A spectral approach to numerical simulations of the ADM equations

TL;DR

This paper develops a spectral numerical method for simulating vacuum Einstein equations in ADM formalism, incorporating adaptive time refinement and filtering to enhance stability and accuracy, validated through standard tests and new initial data.

Contribution

Introduces a spectral approach with adaptive time refinement and filtering for stable, accurate ADM equation simulations in vacuum, including new initial data for testing.

Findings

Validated the spectral method with standard tests.

Achieved stable simulations with adaptive time refinement.

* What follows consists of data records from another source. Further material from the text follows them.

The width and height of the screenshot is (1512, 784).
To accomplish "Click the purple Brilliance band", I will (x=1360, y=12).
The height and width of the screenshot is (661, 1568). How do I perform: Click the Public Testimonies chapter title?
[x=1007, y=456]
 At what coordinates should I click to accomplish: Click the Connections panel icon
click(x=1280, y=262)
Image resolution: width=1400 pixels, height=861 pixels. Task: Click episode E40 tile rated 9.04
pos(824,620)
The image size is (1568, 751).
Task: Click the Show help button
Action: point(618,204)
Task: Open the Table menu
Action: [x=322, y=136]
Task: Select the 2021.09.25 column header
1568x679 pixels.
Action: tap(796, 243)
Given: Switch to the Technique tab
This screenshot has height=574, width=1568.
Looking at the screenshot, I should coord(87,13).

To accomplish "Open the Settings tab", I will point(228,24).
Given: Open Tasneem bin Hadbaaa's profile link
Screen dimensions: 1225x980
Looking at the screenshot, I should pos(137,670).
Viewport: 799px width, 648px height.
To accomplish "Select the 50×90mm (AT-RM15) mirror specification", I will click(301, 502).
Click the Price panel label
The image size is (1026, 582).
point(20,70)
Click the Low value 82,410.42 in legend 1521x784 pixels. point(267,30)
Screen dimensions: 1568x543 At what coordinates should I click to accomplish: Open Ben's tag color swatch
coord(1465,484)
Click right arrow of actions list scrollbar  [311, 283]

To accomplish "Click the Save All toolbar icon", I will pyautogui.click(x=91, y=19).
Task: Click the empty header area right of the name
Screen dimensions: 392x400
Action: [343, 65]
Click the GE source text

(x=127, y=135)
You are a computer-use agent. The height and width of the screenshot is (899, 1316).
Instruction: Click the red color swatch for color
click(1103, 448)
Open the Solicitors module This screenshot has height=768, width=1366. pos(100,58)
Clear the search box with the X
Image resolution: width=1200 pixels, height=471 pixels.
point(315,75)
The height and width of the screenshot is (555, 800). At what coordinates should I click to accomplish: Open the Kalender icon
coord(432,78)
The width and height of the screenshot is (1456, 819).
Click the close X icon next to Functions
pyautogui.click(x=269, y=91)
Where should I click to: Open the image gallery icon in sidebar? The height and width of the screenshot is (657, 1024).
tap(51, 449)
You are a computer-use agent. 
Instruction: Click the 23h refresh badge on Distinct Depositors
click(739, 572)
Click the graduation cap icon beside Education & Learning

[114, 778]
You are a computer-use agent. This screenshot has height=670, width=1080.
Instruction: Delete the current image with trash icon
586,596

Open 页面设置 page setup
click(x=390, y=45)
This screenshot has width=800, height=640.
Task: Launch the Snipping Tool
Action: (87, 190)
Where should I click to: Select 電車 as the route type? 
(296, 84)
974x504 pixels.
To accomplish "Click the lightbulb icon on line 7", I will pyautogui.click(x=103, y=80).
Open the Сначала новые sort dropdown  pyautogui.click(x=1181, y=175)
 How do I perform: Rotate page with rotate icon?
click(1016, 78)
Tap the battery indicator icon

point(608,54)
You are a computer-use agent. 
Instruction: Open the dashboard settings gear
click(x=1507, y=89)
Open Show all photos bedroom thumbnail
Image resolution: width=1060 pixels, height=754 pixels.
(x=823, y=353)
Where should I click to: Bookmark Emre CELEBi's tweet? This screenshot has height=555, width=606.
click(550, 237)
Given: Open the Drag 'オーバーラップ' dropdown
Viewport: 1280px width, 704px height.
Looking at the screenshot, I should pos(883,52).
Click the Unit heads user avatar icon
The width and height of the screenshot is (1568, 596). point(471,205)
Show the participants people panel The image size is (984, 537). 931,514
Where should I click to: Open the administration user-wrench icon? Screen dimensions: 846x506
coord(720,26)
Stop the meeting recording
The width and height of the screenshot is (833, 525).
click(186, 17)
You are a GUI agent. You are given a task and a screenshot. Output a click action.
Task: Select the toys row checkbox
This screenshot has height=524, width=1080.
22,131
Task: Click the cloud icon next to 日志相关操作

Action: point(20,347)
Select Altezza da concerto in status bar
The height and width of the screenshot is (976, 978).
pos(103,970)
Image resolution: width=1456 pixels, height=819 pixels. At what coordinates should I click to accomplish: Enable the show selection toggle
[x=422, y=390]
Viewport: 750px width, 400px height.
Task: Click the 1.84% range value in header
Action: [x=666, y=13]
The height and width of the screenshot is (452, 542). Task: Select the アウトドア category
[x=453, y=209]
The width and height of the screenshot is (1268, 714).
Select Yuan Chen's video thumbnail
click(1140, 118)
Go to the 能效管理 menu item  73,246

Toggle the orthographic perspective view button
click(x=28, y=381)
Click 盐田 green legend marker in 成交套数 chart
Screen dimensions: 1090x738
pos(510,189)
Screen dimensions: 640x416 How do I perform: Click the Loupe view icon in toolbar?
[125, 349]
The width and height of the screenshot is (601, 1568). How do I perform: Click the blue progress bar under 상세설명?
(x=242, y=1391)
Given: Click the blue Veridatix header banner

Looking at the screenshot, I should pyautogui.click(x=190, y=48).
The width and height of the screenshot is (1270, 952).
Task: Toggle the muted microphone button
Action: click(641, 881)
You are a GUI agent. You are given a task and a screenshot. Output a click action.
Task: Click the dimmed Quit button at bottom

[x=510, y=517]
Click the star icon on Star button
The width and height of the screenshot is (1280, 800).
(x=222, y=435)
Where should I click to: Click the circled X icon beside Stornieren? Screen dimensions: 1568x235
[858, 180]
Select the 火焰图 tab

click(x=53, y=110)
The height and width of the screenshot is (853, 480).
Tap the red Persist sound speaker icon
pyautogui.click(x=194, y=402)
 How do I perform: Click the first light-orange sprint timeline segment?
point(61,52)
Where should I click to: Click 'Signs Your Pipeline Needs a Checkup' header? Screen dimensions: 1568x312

Provided new initial data for numerical code testing.

Abstract

We present a numerical study of the Einstein equations, according to the Arnowitt-Deser-Misner (ADM) formalism, in order to simulate the dynamics of gravitational fields. We took in consideration the original $3+1$ decomposition of the ADM equations, in vacuum conditions, in simplified geometries. The numerical code is based on spectral methods, making use of filtering (de-aliasing) techniques. The algorithm has been stabilized via an adaptive time-refinement, based on a procedure that checks self-consistently the regularity of the solutions. The accuracy of our numerical model has been validated through a series of standard tests. Finally, we present also a new kind of initial data that can be used for testing numerical codes.